§ **Reading passage**
Wildlife Crime Tech Challenge

Photo Credit: WCS/Mark Atkinson
About the Problem

Wildlife trafficking is a threat to nature, security, and development

Poaching and the illegal wildlife trade have far-reaching ecological, national security, and economic consequences that are undermining decades of conservation and development gains. The black market for illegal wildlife products is worth an estimated $19 billion a year in value. Surging consumer demand has pushed market prices to record levels at a time when the internet provides an ideal marketplace—anonymous, lightly regulated, always "on"—for the buying and selling of illegal wildlife products.

Wildlife trafficking is pushing many animals, including species of elephants, tigers, rhinos, pangolins, turtles, sharks, and parrots, towards extinction. The illegal ivory trade increased by nearly 300 percent from 1998 to 2011. Even more dramatically, the number of rhinos poached annually increased more than 9000 percent from 13 in 2007 to a staggering 1,215 in 2014.

Wildlife and wildlife parts are primarily consumed both legally and illegally as:

  • exotic pets (geckos, parrots, aquarium fish, tigers, turtles)
  • trophies (whole mounts, hides, claws, teeth)
  • luxury items and souvenirs (furs, turtle shells, coral jewelry, ivory trinkets, leather clothing)
  • religious and cultural items (ivory carvings, beak carvings, feathers, claws, teeth, horns)
  • food (shark-fin soup , sea turtle and fish eggs, meat)
  • medicine (bear gallbladders, rhino horn, tiger bone)

The illegal trade in wildlife also undermines national security and economic development. Wildlife trafficking offers greater profit and lower risk of detection and prosecution than other forms of illicit trade, and has attracted transnational criminal networks, some with ties to forced labor and human trafficking. Heavily armed poachers and sophisticated criminal syndicates exploit limited law-enforcement capacity and corrupt officials with bribes and other favors, particularly in less stable or secure economies. In many parts of the world, wildlife tourism contributes significantly to national economies and is particularly important for communities that live in close proximity to wildlife. Traffickers steal the livelihoods of families that depend on tourism revenues and natural resources, and expose them to the hardened, dangerous criminals operating in their communities.

§ **Provided information**
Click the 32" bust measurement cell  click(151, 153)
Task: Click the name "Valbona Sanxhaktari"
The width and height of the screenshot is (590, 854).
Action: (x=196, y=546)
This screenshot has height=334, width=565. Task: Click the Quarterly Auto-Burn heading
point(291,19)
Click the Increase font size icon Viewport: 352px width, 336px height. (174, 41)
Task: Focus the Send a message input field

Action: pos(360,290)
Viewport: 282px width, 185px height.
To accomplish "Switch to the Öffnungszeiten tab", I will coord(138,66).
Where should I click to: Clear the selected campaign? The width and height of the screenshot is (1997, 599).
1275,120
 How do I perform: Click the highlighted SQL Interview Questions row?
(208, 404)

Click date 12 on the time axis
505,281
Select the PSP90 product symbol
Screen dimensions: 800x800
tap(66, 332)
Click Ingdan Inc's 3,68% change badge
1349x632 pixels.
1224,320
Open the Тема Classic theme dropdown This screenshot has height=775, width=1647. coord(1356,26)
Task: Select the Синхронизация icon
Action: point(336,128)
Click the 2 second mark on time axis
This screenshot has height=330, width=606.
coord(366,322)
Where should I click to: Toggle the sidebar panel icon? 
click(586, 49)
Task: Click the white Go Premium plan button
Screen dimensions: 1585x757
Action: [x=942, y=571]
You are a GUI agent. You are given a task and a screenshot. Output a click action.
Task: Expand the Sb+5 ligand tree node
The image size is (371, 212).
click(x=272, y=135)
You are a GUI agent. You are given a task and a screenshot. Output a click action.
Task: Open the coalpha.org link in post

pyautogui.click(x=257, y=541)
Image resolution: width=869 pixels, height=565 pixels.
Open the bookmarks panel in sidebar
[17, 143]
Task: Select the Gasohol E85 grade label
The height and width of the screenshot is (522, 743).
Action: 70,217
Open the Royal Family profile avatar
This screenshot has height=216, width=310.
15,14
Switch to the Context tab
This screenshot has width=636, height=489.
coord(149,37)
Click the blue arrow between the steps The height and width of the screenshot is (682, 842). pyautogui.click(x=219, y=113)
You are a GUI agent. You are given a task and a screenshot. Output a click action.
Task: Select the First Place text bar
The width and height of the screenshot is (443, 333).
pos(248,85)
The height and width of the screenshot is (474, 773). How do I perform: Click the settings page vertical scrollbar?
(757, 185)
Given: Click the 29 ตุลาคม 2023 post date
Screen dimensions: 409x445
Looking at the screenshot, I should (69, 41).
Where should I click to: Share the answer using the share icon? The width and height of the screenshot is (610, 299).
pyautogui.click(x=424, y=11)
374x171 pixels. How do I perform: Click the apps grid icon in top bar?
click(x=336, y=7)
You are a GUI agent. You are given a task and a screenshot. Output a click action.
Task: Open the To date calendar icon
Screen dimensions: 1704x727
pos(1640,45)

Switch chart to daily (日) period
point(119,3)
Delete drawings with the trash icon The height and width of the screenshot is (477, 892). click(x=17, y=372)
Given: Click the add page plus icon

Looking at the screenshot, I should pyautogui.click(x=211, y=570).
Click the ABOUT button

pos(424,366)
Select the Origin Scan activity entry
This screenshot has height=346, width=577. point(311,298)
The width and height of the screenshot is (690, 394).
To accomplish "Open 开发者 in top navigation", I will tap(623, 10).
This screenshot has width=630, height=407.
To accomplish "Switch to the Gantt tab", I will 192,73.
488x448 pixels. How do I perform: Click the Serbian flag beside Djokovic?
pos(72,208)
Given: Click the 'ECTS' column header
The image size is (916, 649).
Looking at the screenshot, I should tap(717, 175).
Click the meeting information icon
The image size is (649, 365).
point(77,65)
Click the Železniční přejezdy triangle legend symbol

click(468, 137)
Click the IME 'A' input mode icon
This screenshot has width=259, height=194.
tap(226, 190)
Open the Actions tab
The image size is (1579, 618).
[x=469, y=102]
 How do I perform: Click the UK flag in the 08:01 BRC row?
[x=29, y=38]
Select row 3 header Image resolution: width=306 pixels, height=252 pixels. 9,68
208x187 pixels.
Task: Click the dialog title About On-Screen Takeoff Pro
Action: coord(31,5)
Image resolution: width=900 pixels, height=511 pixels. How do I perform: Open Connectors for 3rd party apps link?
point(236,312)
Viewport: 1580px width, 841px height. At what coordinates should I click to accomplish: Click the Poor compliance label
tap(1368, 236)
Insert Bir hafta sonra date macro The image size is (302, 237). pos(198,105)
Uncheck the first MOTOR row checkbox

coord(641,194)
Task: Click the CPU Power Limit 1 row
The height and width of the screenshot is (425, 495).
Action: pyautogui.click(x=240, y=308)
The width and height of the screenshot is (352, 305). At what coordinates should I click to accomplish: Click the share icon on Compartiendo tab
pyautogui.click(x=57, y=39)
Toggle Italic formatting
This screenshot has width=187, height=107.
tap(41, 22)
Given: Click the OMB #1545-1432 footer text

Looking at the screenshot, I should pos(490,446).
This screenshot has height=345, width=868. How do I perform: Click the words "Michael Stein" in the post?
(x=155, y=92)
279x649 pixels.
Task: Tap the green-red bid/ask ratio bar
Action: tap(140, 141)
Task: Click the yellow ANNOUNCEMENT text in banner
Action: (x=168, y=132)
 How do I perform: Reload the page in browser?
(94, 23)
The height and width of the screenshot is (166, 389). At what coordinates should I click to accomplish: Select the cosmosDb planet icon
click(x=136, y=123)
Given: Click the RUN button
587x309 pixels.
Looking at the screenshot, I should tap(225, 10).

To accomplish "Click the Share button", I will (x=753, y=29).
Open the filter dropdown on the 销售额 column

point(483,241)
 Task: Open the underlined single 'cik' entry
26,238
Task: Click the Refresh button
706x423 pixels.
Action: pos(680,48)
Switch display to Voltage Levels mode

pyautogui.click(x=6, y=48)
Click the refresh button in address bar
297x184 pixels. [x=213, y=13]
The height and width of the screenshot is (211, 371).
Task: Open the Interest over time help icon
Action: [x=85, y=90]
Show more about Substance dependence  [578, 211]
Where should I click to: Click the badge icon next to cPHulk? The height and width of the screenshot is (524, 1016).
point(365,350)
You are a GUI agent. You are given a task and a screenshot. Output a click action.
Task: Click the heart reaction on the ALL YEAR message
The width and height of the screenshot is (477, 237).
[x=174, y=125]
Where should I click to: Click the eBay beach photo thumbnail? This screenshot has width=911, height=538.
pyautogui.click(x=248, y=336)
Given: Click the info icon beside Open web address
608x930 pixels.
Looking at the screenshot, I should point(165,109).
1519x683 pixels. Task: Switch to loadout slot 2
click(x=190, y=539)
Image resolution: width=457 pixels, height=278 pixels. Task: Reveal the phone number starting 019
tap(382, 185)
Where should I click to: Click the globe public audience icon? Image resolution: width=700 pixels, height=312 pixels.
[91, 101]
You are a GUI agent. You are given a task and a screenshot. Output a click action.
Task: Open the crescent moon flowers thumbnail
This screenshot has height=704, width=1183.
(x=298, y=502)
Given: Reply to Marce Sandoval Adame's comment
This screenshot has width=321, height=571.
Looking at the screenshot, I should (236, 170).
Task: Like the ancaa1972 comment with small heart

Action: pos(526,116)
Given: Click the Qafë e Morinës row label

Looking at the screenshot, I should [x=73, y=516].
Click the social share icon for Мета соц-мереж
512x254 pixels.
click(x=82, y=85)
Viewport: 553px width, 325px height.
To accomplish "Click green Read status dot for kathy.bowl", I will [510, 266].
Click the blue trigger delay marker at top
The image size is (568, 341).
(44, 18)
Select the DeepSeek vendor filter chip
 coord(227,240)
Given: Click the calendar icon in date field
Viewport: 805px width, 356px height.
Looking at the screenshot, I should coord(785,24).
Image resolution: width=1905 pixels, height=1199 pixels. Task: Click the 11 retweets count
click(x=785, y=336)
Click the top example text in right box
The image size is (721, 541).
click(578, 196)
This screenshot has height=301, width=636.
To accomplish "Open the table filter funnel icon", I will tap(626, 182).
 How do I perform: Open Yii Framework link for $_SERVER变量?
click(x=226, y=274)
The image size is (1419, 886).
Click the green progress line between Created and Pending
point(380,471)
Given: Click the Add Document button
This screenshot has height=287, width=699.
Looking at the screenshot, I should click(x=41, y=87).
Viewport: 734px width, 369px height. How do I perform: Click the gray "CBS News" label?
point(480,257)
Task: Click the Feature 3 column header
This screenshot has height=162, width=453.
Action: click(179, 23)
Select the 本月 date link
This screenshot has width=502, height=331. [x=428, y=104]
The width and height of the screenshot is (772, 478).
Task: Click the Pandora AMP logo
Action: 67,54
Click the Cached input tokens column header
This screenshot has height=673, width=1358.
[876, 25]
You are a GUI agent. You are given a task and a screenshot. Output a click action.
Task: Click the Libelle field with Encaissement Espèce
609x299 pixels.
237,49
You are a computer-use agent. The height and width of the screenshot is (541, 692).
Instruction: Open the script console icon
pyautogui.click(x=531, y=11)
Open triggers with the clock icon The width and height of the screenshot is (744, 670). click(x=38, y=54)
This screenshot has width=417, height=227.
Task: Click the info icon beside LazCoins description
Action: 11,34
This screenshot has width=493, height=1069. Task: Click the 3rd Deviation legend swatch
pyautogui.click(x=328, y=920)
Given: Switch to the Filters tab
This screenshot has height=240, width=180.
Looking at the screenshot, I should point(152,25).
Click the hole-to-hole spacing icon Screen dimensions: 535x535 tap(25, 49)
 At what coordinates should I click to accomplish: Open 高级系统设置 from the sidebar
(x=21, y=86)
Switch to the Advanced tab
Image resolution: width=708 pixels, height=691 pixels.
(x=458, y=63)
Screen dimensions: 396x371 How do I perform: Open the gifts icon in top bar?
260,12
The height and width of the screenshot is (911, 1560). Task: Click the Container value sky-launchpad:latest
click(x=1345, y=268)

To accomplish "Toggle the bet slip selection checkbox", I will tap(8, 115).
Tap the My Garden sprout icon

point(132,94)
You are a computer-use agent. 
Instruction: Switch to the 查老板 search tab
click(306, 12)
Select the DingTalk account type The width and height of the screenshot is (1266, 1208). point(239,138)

§ **Task instructions**
Please write out, word for word, the part of the wildlife trafficking passage that opens with the words containing "Wildlife and wildlife" and closes with "horn, tiger bone)". The entries above have no connection to the wildlife trafficking passage.

§ **Reply to the exercise**
Wildlife and wildlife parts are primarily consumed both legally and illegally as:

  • exotic pets (geckos, parrots, aquarium fish, tigers, turtles)
  • trophies (whole mounts, hides, claws, teeth)
  • luxury items and souvenirs (furs, turtle shells, coral jewelry, ivory trinkets, leather clothing)
  • religious and cultural items (ivory carvings, beak carvings, feathers, claws, teeth, horns)
  • food (shark-fin soup , sea turtle and fish eggs, meat)
  • medicine (bear gallbladders, rhino horn, tiger bone)